|Bill Smith / Chicago Blackhawks
Spend a couple of days with Chicago Blackhawks coach Joel Quenneville and it quickly becomes evident he has a few favorite phrases when discussing his players.
One of them is "predictability in his game." It's another way of saying a player offers consistent effort and is reliable. It also perfectly describes the play of Blackhawks center Dave Bolland.
Quenneville found out Friday that Bolland might not always be so predictable off the ice. Asked about his coach, who was named a finalist for the Jack Adams Award as the League's best, Bolland called Quenneville "a big teddy bear."
"Really? A teddy bear?" Quenneville said after a hearty chuckle. "I hadn't been called that one before. That's surprising. Pretty tough to comment on that one."

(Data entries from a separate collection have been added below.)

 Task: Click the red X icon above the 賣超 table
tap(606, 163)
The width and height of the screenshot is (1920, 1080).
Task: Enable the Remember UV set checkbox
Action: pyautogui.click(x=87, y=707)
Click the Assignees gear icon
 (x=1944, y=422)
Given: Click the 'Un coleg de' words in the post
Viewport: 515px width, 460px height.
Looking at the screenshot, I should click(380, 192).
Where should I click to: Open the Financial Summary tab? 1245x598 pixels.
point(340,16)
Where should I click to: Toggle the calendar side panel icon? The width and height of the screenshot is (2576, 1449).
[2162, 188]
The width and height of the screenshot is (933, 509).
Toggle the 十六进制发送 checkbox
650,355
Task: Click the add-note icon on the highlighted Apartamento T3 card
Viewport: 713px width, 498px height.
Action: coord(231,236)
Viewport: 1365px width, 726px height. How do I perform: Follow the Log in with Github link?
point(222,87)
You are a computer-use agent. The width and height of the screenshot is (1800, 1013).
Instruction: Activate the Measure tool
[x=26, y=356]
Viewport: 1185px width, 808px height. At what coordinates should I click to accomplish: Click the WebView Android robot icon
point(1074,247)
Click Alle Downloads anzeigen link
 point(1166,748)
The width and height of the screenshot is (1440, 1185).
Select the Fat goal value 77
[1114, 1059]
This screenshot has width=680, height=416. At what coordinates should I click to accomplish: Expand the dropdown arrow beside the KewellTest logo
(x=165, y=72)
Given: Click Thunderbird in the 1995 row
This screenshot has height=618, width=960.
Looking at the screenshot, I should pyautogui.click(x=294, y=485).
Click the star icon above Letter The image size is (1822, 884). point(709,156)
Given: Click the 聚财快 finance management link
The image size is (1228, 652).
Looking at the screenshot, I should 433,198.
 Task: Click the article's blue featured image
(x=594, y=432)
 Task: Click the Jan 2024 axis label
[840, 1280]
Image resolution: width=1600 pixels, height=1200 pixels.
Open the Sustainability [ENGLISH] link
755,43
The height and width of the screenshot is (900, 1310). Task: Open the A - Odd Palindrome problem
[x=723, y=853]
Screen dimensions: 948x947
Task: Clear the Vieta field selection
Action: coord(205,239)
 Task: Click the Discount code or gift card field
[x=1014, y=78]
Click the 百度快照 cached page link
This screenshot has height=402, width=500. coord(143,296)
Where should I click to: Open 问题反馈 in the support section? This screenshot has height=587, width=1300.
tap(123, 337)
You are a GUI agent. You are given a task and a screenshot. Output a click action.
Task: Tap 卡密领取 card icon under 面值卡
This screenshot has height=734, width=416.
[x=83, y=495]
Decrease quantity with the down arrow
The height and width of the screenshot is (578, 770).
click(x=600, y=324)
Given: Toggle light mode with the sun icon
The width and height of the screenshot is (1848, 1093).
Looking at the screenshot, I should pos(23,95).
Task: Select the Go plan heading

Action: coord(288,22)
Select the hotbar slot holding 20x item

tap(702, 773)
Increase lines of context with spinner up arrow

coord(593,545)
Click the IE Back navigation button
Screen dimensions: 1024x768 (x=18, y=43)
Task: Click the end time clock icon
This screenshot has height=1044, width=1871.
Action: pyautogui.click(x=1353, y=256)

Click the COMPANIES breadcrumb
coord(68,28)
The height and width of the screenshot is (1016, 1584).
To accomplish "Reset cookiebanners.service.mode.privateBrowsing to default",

Bolland returned to the Blackhawks lineup in Game 1 of the Western Conference Semifinals after missing the final three games of the regular season and the opening round against the Minnesota Wild with a groin injury. He skated on the third line and logged 11:36 of ice time, easily the least he's played in 50 career Stanley Cup Playoff games for Chicago.
Still, the guy who has earned a reputation as a "playoff player" was noticeable in his brief appearances.
"I liked his game," Quenneville said. "He hadn't played in a while, and [Bolland] coming off a couple injuries this year and missed some time, but one thing you know with him is come playoff time, [Bolland] seems to elevate his game.
"The predictability, how he's he going to be competing -- he leaves it out there. He's got that grittiness, that sandpaper that you appreciate and you notice. His thinking and how he plays the game, he puts himself in the right spots both offensively and defensively. He's got those instincts and they seem to elevated come playoff time."
Bolland said, "Just getting back on my own two feet. Once you get back in the game, the first period is always the worst. The speed [after] being out for two-and-a-half weeks, it's a little different than just in practice. It's sort of just getting back on the old bike."
Bolland has been a proven performer in the playoffs for the Blackhawks for his entire career. He's gained plenty of notoriety for being a physical two-way forward who has frustrated elite centers Henrik Sedin and Joe Thornton.
But statistics also show how Bolland has found another level in the postseason. He has averaged 0.51 points per game in his 332 career regular-season games, but he has 37 points in 50 playoff games (0.74 per contest).
He had eight goals and 16 points in 22 games when the Blackhawks won the Cup in 2010. When he missed the first three games of Chicago's first-round series with the Vancouver Canucks a year later, the team fell into a 3-0 hole. He returned and scored six points in four games to help the Blackhawks nearly pull off a miracle comeback before falling in Game 7.
"Playoffs and the regular season are way different," Bolland said. "You think it's just moving on to another game but it's actually just a whole new season. There's a little extra jabs, a little extra everything in the playoffs. It was different coming back but I'm glad I'm back."
Bolland had a great chance to further his playoff legacy in Game 1 against the Red Wings. He collected a loose puck near the benches and skated in alone on goaltender Jimmy Howard. He then tried something of an unpredictable move, deking then attempting to stuff the puck inside the right post, but Howard was able to stretch his skate out to deny him.
"From last year, when me, [Andrew Shaw] and [Bolland] played together, it felt like the old days," Bryan Bickell said of the third line's reunion. "We had some good chances. I know [Bolland] had that breakaway. We felt good and we felt like we got our chemistry back and hopefully we can just keep this going."
Bolland spent a lot time on the team's second line this season before the groin injury. He returned to a place on the third unit, but it is possible he'll be back with Patrick Kane and Patrick Sharp at some point.
There were two areas Bolland had little trouble fitting right back in -- at the faceoff circle and in the post-whistle scrums. Bolland won seven of 11 faceoffs and spent four minutes in the penalty box after a skirmish with Detroit's noted pest, Justin Abdelkader.
"He got me a little in the groin area," Bolland said. "Not a good area to get someone. But things like that happen. It's the playoffs. That's the way things go. It's part of the game."
Bickell said, "I don't know what that [was about] with Abdelkader, but it shows that he's here for the team. I know Abdelkader had some good hits and [Bolland] had a good hit on him and it got him all fired up. He shows that he wants to be here and is willing to do what it takes to win."